[Stored data entries]
= = =

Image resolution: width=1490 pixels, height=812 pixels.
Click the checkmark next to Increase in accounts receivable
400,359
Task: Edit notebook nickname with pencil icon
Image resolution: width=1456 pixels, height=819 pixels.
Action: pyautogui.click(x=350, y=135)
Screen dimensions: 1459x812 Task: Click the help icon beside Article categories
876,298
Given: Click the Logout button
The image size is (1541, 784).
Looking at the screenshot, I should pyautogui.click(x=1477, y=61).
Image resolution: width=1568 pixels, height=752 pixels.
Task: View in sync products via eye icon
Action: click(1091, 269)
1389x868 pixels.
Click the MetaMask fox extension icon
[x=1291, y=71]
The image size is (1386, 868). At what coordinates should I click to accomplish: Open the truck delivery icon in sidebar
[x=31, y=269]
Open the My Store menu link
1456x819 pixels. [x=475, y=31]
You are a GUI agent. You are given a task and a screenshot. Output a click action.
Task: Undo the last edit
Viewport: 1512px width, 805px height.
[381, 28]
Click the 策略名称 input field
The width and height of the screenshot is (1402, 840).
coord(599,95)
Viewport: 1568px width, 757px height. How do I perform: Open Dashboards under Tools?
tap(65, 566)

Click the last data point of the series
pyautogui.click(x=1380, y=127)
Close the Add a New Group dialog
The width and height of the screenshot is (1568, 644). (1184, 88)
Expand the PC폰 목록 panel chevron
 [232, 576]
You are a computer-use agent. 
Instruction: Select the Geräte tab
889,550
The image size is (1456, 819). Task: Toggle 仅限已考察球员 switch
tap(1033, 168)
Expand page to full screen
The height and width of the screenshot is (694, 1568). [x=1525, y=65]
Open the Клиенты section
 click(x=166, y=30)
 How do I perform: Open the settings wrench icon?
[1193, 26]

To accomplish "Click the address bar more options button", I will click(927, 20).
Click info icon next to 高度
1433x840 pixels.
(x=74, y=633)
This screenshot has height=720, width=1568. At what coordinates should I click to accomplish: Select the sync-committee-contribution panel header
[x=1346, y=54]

= = =

### Problem details
Determine how many lines above contain "button" and respond with that number only.

### Response
2